STATED GOAL.
Please recast the data, starting with the line with "Given: Click the Undo arrow in the toolbar" and going on through the line with "Looking at the", as a two-column CSV headed instruction and response. Put each text and its answer in one row, quote every field, turn line breaks into spaces, and leave the pictures out.

MATERIAL FOR THE TASK.
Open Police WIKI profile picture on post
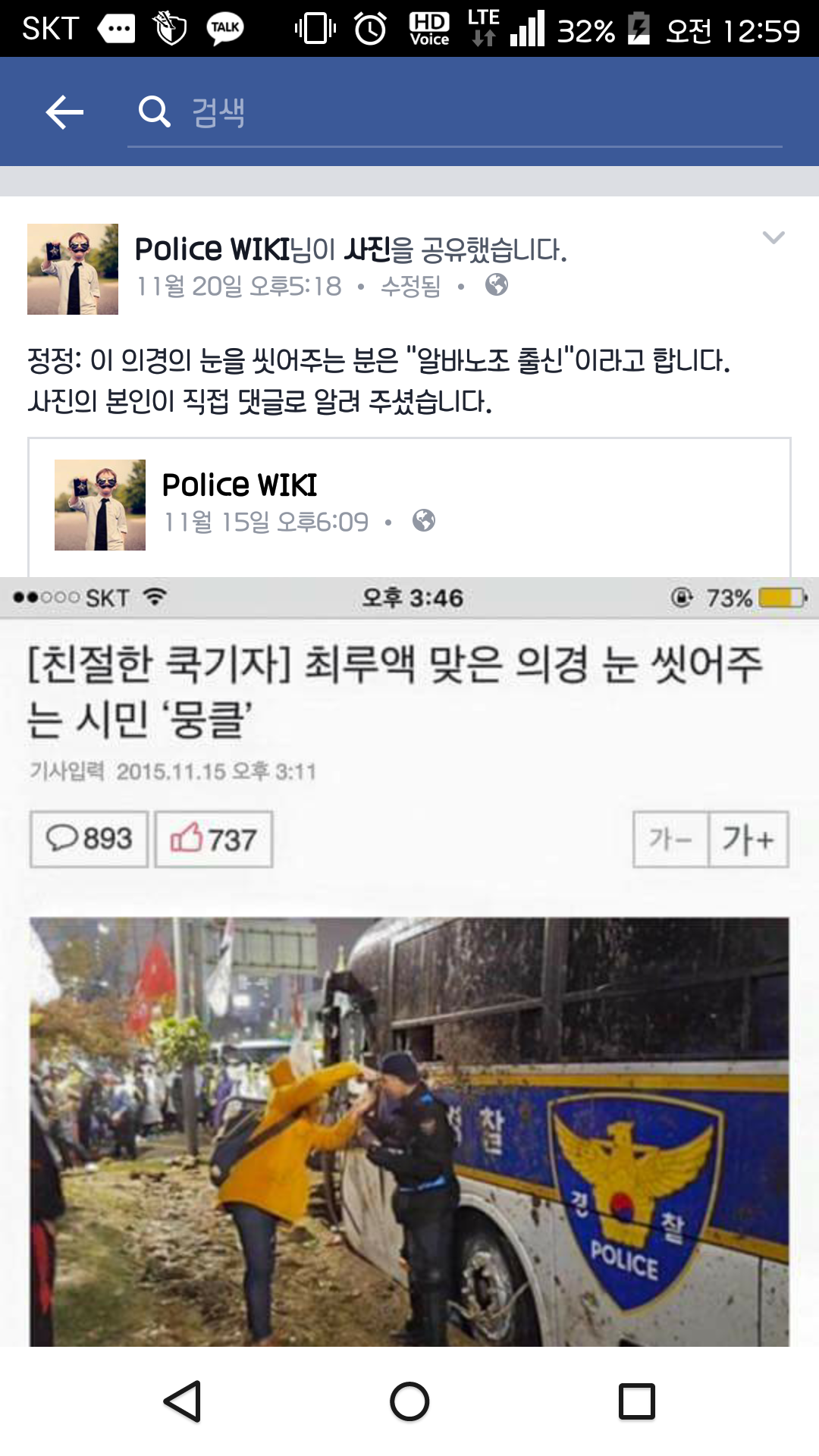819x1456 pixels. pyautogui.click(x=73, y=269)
* * *
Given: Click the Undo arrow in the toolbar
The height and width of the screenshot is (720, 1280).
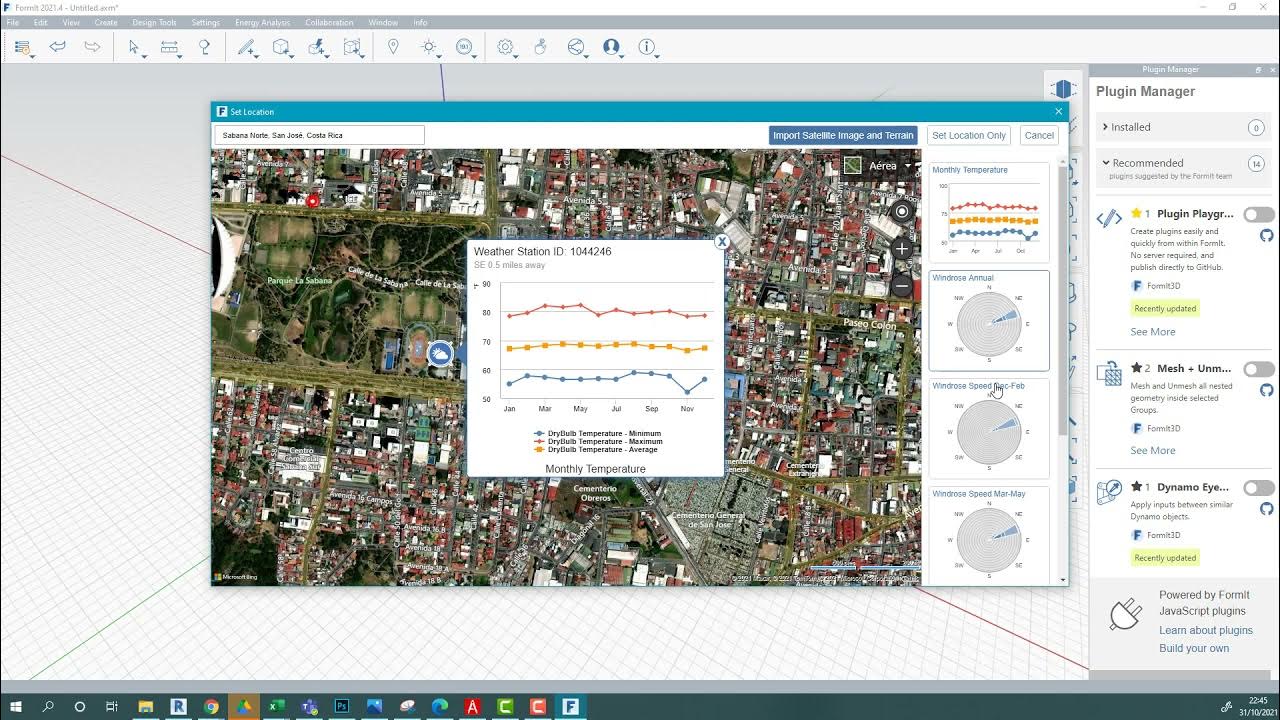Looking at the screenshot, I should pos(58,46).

FULL OUTPUT.
instruction,response
"Given: Click the Undo arrow in the toolbar The height and width of the screenshot is (720, 1280).","Looking at the screenshot, I should pos(58,46)."